Rozmówcy portalu Niezalezna.pl z Sądu Najwyższego twierdzą, że w toku trwającego Zgromadzenia Ogólnego rozważana jest jeszcze zmiana na stanowisku pełniącego obowiązki Pierwszego Prezesa Sądu Najwyższego. Sędzia Kamil Zaradkiewicz, który zdaniem Kancelarii Prezydenta doskonale wypełnia swoje obowiązki, jest rozpatrywany coraz bardziej poważnie w otoczeniu Andrzeja Dudy jako kandydat na stałego I Prezesa SN. By tak się jednak stało, Kamil Zaradkiewicz musiałby ustąpić ze swojego stanowiska p.o. i zgodzić się na kandydowanie.
Jeszcze niedawno Kamil Zaradkiewicz stanowczo zaprzeczał, jakoby mógł ubiegać się o stanowisko I Prezesa Sądu Najwyższego. Według naszych informacji obecna sytuacja w SN - a mianowicie próba sparaliżowania jego funkcjonowania przez grupę "starych" sędziów - zmienia sytuację.
Od piątku w Sądzie Najwyższym trwa bowiem pat ws. wyboru kandydatów na nowego I prezesa, mający charakter obstrukcji ze strony dawnego układu sędziowskiego. Po dziewięciu godzinach obrad w piątek oraz siedmiu w sobotę nie wybrano nawet komisji skrutacyjnej. Dzisiejsze obrady mają rozpocząć się od ponownego przeliczenia głosów po trzecim z głosowań w tej sprawie.

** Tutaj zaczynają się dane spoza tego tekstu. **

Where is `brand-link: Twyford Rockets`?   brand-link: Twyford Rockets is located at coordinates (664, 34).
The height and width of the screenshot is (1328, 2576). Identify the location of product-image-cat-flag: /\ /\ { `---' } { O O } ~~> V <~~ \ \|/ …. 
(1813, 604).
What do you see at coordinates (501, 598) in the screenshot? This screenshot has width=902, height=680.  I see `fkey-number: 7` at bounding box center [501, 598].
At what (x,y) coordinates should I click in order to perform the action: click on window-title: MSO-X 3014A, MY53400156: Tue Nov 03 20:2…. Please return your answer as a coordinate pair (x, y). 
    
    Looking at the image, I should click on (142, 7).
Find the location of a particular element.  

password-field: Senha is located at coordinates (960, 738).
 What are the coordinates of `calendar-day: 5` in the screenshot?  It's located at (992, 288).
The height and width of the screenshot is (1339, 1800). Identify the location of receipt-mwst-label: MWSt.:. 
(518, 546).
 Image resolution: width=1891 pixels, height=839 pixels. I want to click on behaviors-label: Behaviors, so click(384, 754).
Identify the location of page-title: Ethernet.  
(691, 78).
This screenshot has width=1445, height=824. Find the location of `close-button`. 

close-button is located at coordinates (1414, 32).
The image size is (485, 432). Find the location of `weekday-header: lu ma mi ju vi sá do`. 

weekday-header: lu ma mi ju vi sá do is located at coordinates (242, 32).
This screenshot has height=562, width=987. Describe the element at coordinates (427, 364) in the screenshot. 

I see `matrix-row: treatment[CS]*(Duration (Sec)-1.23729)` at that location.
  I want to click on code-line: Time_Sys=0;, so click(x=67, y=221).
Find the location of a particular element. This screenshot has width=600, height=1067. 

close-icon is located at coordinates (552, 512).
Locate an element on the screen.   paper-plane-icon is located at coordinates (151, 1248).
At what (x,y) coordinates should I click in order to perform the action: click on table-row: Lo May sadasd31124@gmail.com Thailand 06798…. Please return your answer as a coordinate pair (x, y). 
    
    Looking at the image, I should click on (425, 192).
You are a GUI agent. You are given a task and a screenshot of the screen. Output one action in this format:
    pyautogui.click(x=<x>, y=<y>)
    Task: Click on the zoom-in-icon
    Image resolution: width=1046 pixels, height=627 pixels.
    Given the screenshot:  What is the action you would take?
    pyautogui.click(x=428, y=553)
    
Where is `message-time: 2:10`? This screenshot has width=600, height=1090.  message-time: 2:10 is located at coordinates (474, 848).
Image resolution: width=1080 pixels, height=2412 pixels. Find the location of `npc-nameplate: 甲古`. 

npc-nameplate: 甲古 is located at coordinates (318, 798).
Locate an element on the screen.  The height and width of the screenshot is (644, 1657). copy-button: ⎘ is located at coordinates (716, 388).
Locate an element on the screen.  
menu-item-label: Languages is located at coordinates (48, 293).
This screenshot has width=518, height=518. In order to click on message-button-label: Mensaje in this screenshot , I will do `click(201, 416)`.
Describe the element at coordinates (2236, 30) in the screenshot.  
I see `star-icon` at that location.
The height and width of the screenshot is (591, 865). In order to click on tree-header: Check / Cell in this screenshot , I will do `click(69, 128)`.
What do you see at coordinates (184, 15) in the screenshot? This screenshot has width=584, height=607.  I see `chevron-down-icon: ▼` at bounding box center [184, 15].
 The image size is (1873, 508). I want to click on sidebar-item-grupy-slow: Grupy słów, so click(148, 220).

- "Starzy" sędziowie dokonują obstrukcji tych obrad, formułując absurdalne wnioski formalne – oceniał w poniedziałek wiceszef Ministerstwa Sprawiedliwości Sebastian Kaleta. - Jednocześnie mamy obraz swoistego, bym powiedział wręcz, przedszkola, bo jeśli sędziowie, którzy mienią się "elitą", w ten sposób lekceważą prawo, w ten sposób lekceważą bardzo jasne procedury i pokazują, że wszystkie działania, które podejmują, służą temu, by nie wykonać obowiązkowych przepisów ustawy, to mamy bardzo niebezpieczny precedens – dodawał.
W czasie dyskusji wielokrotnie padały kuriozalne pytania o różne kwestie proceduralne, najczęściej o sposób oddawania głosu. Sędzia Krzysztof Rączka pytał też m.in. o to, czy przed obradami przeprowadzono dezynfekcję sali, na której odbywają się obrady.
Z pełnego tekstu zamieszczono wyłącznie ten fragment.